Insgesamt konnte mit dieser Arbeit gezeigt werden, dass durch Mobilfunkstrahlung mit Frequenzen der verbreiteten Modulationen GSM, UMTS und LTE sowie SAR-Werten, die unterhalb und oberhalb des empfohlenen Sicherheitsstandards liegen und typischerweise bei Handytelefonaten auftreten, keine Effekte in Zellen des blutbildenden Systems unter den gegebenen Versuchsbedingungen induziert wurden. Ein besonderer Fokus lag hierbei auf der Reproduzierbarkeit der Ergebnisse. Weiterhin wurden zum ersten Mal humane hämatopoetische Stammzellen für derartige Untersuchungen eingesetzt. Dies hat insofern eine besondere Bedeutung, als hämatopoetische Stammzellen aufgrund ihrer multipotenten Eigenschaften eine breitere Analyse mit Hinblick auf die Kanzerogenese und auf das Immunsystem ermöglichen.
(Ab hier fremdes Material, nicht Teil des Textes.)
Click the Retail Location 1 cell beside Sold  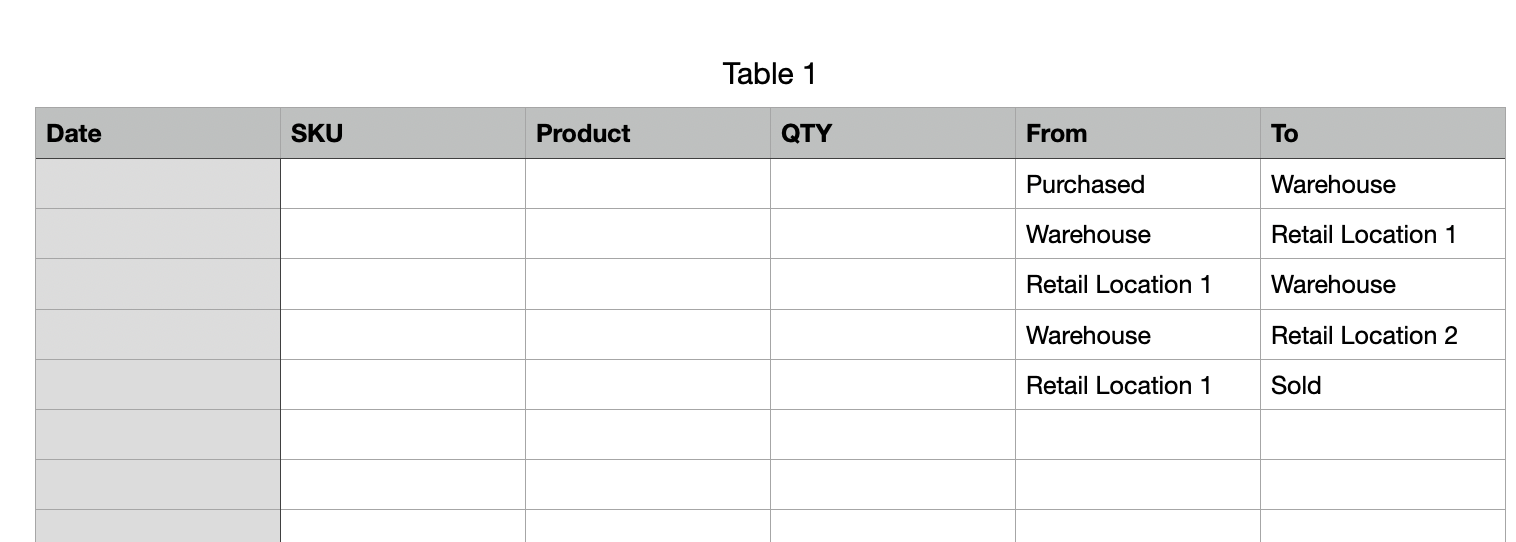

Um über die Mobilfunk-Untersuchungen hinaus die hämatopoetischen Stammzellen besser charakterisieren zu können, sowie die Sensitivität von Blutzellen mit unterschiedlichem Differenzierungsstatus zu analysieren, wurden sie anderen Zellen des blutbildenden Systems (undifferenzierte und differenzierte HL-60-Zellen und TK6-Zellen) gegenübergestellt. Eine Behandlung der verschiedenen Zelltypen mit mutagenen Substanzen zeigte, dass sich die hämatopoetischen Stammzellen in den meisten der untersuchten Endpunkte von den Zelllinien unterschieden. Deutliche Abweichungen zeigten sich beim oxidativen Stress, der DNA-Reparatur und der Histonacetylierung; kein Unterschied konnte dagegen bei den DNA-Schäden beobachtet werden. Eine erste Interpretation der erhaltenen Ergebnisse ist auf der Grundlage der unterschiedlichen Eigenschaften von Zellen mit abweichendem Differenzierungsstatus möglich. Um jedoch eine eindeutige Aussage treffen zu können, müssten noch weitere Untersuchungen durchgeführt werden.